Adding a Deep Nearest Class Means Classifier model to Flair
This PR adds a DeepNCMClassifier to flair.models
My reasons for adding this model are outlined in the issue: #3531
This model requires a TrainerPlugin because it makes the prototype updates using an after_training_batch hook. Please let me know if there is a cleaner way to handle this.
Example Script:
from flair.data import Corpus
from flair.datasets import TREC_50
from flair.embeddings import TransformerDocumentEmbeddings
from flair.models import DeepNCMClassifier
from flair.trainers import ModelTrainer
from flair.trainers.plugins import DeepNCMPlugin
# load the TREC dataset
corpus: Corpus = TREC_50()
# make a transformer document embedding
document_embeddings = TransformerDocumentEmbeddings("roberta-base", fine_tune=True)
# create the classifier
classifier = DeepNCMClassifier(
document_embeddings,
label_dictionary=corpus.make_label_dictionary(label_type="class"),
label_type="class",
use_encoder=False,
mean_update_method="condensation",
)
# initialize the trainer
trainer = ModelTrainer(classifier, corpus)
# train the model
trainer.fine_tune(
"resources/taggers/deepncm_trec",
plugins=[DeepNCMPlugin()],
)
Hello @sheldon-roberts,
Thanks a lot for your contribution! This is had been buried deep in the backlog of things to implement.
I also don't see a way of how this could be implemented without a TrainerPlugin.
What do you think about implementing this as a decoder (such as the PrototypicalDecoder), such that it can be used with the default classifier? Then it could be used with all model types (i.e. span, text, etc. classification).
Additionally, what do you think about supporting the different distance functions similar to the PrototypicalDecoder?
Hi @plonerma, Thanks for taking a look!
What do you think about implementing this as a decoder (such as the
PrototypicalDecoder), such that it can be used with the default classifier? Then it could be used with all model types (i.e. span, text, etc. classification). Additionally, what do you think about supporting the different distance functions similar to thePrototypicalDecoder?
I really like both of these ideas! I will look into making these changes soon
Hello @sheldon-roberts,
Thanks a lot for your contribution! This is had been buried deep in the backlog of things to implement.
I also don't see a way of how this could be implemented without a
TrainerPlugin.What do you think about implementing this as a decoder (such as the
PrototypicalDecoder), such that it can be used with the default classifier?
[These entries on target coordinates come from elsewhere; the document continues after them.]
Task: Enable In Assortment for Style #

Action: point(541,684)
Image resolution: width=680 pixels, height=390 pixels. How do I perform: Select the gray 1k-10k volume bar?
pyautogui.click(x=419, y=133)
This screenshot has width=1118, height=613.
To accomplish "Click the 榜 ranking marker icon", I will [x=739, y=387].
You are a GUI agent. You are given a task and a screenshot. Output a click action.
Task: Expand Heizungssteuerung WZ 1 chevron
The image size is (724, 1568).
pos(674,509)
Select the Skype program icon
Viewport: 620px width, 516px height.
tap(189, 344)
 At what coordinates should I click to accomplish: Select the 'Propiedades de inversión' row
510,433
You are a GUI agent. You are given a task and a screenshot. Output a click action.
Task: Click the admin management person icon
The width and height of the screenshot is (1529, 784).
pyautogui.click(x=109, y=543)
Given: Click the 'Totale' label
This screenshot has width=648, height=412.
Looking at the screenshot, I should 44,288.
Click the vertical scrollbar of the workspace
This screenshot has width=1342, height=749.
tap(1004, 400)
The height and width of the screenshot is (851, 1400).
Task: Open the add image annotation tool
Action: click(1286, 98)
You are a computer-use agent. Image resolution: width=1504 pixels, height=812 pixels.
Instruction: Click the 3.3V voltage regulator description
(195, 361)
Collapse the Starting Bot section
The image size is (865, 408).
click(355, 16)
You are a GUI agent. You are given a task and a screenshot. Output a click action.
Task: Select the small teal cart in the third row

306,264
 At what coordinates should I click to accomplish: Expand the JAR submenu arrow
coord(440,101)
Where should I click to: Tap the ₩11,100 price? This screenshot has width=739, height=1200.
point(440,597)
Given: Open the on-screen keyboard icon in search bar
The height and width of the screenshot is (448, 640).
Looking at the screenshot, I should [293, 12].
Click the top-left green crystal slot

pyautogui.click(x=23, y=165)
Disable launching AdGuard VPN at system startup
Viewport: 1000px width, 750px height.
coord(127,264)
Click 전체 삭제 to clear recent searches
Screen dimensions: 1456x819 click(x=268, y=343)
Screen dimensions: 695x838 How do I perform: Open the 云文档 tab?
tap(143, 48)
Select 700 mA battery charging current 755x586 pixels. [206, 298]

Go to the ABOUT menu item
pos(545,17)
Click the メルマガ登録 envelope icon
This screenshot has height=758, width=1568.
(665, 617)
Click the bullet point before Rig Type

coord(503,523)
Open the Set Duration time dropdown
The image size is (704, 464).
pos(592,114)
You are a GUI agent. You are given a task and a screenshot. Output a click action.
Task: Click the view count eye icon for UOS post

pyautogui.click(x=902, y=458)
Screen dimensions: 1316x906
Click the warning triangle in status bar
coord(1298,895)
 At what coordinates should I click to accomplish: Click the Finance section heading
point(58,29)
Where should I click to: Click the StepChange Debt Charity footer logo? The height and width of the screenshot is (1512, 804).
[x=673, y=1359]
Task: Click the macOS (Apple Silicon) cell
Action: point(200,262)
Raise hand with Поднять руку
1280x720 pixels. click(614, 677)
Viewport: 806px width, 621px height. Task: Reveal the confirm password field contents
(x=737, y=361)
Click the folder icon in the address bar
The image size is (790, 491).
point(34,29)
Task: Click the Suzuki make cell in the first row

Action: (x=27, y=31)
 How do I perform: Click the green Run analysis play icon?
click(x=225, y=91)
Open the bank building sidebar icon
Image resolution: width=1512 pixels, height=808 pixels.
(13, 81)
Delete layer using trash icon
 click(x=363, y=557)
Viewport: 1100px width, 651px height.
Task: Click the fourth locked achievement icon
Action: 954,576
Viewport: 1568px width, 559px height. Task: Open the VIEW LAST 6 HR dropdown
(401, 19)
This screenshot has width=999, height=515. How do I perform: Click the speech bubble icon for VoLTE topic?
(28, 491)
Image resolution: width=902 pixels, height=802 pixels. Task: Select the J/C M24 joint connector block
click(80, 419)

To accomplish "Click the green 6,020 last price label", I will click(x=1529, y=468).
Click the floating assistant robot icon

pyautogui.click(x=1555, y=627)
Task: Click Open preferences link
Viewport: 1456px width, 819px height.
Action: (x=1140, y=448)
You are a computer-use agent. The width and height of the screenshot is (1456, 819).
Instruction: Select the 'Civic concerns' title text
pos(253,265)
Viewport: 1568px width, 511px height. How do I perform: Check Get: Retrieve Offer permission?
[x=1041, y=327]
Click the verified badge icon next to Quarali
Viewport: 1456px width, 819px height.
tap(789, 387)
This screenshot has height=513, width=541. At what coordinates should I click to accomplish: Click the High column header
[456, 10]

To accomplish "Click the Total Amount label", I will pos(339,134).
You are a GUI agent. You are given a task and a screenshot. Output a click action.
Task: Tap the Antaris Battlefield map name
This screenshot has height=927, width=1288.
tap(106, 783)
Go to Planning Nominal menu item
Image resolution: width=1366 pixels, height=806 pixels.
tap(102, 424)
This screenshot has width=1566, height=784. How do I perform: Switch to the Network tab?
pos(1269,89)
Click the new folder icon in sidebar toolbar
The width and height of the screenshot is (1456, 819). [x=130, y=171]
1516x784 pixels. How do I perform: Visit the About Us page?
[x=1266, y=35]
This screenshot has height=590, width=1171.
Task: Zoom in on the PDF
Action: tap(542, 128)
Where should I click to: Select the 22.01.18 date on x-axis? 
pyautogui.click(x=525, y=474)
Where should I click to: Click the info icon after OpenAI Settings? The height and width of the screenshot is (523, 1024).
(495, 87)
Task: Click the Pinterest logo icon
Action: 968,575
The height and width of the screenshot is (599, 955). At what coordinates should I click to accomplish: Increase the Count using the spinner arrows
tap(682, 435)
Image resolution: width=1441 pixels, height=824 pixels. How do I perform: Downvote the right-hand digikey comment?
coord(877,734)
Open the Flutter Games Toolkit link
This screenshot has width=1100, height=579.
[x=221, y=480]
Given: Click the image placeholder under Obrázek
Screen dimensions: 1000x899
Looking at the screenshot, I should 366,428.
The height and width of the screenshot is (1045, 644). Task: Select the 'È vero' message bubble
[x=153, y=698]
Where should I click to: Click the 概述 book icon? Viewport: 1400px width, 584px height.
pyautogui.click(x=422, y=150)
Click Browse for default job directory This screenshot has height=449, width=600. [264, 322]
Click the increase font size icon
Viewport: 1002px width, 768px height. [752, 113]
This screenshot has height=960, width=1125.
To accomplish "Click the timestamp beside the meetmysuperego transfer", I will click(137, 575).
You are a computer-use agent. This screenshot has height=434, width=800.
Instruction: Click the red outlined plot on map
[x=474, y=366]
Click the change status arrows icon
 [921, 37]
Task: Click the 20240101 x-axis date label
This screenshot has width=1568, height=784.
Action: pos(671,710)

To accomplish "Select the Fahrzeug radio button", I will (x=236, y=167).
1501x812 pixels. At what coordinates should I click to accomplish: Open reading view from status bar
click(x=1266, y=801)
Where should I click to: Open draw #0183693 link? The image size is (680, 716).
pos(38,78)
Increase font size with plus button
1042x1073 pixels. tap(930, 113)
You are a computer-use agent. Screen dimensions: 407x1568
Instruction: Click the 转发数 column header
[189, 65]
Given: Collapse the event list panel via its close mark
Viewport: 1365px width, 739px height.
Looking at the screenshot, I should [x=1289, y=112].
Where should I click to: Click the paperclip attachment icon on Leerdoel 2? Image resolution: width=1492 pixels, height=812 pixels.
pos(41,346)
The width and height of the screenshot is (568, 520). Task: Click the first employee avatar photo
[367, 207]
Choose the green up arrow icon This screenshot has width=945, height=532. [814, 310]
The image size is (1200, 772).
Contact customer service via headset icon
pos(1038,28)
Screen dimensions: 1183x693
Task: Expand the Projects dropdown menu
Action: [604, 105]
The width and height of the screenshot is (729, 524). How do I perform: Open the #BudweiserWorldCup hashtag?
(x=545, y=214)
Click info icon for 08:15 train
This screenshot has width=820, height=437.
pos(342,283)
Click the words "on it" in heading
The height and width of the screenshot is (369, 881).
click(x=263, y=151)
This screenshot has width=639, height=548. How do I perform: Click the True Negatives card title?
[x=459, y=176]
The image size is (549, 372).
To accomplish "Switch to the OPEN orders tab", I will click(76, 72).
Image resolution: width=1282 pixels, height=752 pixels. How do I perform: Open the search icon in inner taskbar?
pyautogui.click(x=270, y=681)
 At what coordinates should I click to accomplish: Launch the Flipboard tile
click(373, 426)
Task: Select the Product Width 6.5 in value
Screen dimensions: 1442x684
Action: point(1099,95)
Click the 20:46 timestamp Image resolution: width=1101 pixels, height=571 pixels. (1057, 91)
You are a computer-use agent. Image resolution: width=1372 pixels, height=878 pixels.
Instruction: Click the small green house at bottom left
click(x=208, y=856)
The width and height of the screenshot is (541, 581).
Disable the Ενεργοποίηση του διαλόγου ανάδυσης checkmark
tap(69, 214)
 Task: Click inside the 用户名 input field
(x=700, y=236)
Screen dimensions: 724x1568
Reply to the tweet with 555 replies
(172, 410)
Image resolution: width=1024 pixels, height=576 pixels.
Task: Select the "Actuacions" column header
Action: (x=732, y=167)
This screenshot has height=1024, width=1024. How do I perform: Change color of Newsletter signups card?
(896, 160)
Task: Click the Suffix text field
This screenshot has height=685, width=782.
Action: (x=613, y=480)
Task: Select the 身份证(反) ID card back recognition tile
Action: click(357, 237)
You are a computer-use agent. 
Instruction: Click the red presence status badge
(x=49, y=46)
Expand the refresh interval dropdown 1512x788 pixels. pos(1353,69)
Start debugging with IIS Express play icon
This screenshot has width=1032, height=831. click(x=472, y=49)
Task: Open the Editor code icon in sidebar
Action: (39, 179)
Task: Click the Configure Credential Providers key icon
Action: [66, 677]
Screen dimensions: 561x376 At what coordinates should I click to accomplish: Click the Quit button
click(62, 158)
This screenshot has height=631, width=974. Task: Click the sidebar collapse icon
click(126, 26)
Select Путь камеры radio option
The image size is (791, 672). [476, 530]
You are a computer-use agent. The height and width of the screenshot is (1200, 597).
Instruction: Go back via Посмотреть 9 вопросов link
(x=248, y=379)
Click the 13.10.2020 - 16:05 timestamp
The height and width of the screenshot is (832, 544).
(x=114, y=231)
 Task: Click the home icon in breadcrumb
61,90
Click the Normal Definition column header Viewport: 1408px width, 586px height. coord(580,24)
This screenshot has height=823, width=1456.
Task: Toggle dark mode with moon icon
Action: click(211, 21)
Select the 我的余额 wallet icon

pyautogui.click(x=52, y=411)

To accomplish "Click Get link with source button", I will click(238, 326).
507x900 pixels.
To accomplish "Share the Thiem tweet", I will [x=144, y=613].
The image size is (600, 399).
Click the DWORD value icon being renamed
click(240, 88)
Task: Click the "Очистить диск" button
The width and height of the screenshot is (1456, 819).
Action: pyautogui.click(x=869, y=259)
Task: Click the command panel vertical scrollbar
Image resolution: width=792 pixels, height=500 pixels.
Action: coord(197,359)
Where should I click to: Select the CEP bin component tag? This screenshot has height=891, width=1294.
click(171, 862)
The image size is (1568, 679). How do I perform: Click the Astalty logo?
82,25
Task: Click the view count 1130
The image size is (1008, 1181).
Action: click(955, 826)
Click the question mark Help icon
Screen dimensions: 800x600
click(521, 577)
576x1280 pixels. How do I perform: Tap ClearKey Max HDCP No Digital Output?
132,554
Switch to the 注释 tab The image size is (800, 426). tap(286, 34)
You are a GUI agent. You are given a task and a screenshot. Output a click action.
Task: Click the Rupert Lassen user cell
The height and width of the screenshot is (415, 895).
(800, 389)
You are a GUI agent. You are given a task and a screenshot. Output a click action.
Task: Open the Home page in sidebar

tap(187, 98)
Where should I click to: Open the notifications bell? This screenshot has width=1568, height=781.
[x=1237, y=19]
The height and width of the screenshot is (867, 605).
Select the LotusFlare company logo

Then it could be used with all model types (i.e. span, text, etc. classification).Additionally, what do you think about supporting the different distance functions similar to the
PrototypicalDecoder?
In order to avoid using a trainer plugin, could we just add a function like def after_training_epoch(): pass that gets added to the base Model class, which gets called right before or after self.dispatch("after_training_epoch", epoch=epoch) in the train_custom function?
I think this would work with this being a class, but might not work when it gets changed to a decoder.
I am currently working on converting this class to a simpler decoder. I have gotten it to work, but it requires some changes to other classes; the label tensors have to be provided to the forward passes so they can go into the decoder call. Specifically, in DefaultClassifier.forward_loss, you need to have scores = self.decoder(data_point_tensor, label_tensor). In predict, this isn't necessary because you don't need to calculate the proto updates.
Would it make sense to always pass in this in, but just have most base cases ignore the parameter? Another alternative would be to have the class set self.label_tensor before the call so it doesn't need to be an input param at all. Not sure if anyone else has a suggestion of how to design this. I will be pushing up the specific code soon, but just looking for opinions.
This has
Hello @sheldon-roberts,
Thanks a lot for your contribution! This is had been buried deep in the backlog of things to implement.
I also don't see a way of how this could be implemented without a
TrainerPlugin.What do you think about implementing this as a decoder (such as the
PrototypicalDecoder), such that it can be used with the default classifier? Then it could be used with all model types (i.e. span, text, etc. classification).Additionally, what do you think about supporting the different distance functions similar to the
PrototypicalDecoder?
This has been updated to be a decoder. It's overall a lot less code and simpler, although it required some small changes to the DefaultClassifier class, and still requires a plugin. Am definitely open to any suggestion of how to better integrate this.
Looks like tests are passing except for a couple of MyPy checks that aren't directly related to the changes in the PR, I think just files that this PR touches. Do you have any suggestions for fixing these typing problems?
Would it be better to move this class into flair/nn/decoder.py now that it is a decoder?
@plonerma Are you able to re-review this before the next release?
I've moved this to decoder.py to be more consistent with other decoders
@sheldon-roberts and @MattGPT-ai : Thanks a lot for your collaborative effort!
I made a few minor changes and merged the current master branch into the PR. Now, all checks are passed.
This looks good now, can we merge?
Thanks a lot for adding this @MattGPT-ai and for reviewing @plonerma!